The US Navy is looking to integrate its proposed Boeing EA-18 electronic attack aircraft with unmanned air vehicles (UAV) and a distributive network offered by the US Air Force, as a decision nears on a replacement for the Northrop Grumman EA-6B Prowler.

The navy is also considering wiring the F/A-18F for the jamming mission as it is threatened with a cut in the number of planned Super Hornet orders.

The US armed forces are working on a complementary set of recommendations for fielding a new electronic attack capability, rather than three separate, but duplicate, solutions. These will be presented for a decision to the US defence secretary Donald Rumsfeld in early June, and follow an analysis of alternatives, which failed to identify any single replacement system.

While the navy is keen to retain a dedicated platform aboard its aircraft carriers, this may meet only 80-85% of its needs. A UAV with stand-off cueing would be able to fly into hostile territory to jam or attack a target. "Whatever the DoD decides it will have to work with unmanned systems," says Paul Summers, Boeing director F/A-18 derivative programme.

The USAF is believed to prefer a similar distributed architecture, employing a mix of UAVs and expendable decoys, alongside fighters equipped with active electronically scanned array radars and large stand-off platforms. The USN and US Marine Corps' fleet of 122 ageing EA-6Bs, which provide jamming for the USAF, is shrinking and must be replaced by 2015.

Boeing has proposed a fleet of 180 EA-18s equipped with the Northrop Grumman Improved Capability (ICAP) III electronic countermeasures suite, due to enter service on the Prowler in 2005.

Summers says this is based on the USN continuing to support the USAF, without which the numbers shrink to 110-130 aircraft. A USMC decision to retain its EA-6Bs until a jamming version of the Joint Strike Fighter emerges would eliminate another 20 aircraft.

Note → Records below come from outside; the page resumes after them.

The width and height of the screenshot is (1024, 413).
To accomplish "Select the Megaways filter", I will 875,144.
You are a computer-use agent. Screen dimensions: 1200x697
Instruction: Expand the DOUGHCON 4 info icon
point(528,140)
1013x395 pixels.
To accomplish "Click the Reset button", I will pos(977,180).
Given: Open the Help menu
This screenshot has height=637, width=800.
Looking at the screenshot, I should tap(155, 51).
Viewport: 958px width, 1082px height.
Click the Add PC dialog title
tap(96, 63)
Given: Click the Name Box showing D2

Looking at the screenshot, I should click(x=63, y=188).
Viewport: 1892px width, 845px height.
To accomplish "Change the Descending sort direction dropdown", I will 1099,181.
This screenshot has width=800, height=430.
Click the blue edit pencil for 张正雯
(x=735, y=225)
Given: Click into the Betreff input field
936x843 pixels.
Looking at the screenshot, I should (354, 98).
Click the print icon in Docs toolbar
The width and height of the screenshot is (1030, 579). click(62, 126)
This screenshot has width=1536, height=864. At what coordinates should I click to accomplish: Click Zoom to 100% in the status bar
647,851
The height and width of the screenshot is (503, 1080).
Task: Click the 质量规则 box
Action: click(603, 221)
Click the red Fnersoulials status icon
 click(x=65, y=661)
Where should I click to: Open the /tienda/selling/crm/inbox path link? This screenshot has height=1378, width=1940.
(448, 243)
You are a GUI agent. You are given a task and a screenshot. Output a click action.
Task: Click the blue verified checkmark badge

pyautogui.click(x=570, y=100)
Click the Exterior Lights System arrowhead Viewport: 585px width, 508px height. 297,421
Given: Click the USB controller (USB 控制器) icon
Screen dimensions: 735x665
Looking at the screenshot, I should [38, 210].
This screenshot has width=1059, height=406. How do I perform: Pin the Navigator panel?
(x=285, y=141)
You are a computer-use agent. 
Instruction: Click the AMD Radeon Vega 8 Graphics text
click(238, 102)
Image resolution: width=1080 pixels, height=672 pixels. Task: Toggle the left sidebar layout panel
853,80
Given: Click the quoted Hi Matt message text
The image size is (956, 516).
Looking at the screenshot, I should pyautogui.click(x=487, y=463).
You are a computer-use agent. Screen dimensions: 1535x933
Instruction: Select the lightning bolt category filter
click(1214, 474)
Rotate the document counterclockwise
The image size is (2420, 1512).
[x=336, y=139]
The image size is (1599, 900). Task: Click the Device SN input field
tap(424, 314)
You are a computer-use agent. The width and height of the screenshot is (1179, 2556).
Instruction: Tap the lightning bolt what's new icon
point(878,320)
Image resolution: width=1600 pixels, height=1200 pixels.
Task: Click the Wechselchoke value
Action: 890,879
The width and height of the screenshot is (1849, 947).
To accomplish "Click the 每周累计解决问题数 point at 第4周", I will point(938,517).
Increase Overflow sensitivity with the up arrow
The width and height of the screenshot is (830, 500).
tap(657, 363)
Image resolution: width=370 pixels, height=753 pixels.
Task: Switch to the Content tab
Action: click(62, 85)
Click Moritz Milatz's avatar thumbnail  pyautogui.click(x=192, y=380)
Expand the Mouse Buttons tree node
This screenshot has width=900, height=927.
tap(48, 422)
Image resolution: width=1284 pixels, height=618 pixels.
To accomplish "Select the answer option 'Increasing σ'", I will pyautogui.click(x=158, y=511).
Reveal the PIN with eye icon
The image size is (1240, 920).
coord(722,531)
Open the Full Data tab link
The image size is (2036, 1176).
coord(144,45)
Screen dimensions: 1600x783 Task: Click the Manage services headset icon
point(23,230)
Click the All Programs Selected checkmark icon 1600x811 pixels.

One possibility is that the USN may convert some two-seat Super Hornets to EA-18s and it has already costed manufacturing the fighter with the necessary wiring. A smaller EA-18 buy would push up unit costs and further exacerbate a recent Defence Guidance Planning proposal to cut planned F/A-18E/F numbers from 548 to 460. Negotiations for a follow-on multi-year procurement to the 222 now on order are on hold as a result, says Boeing.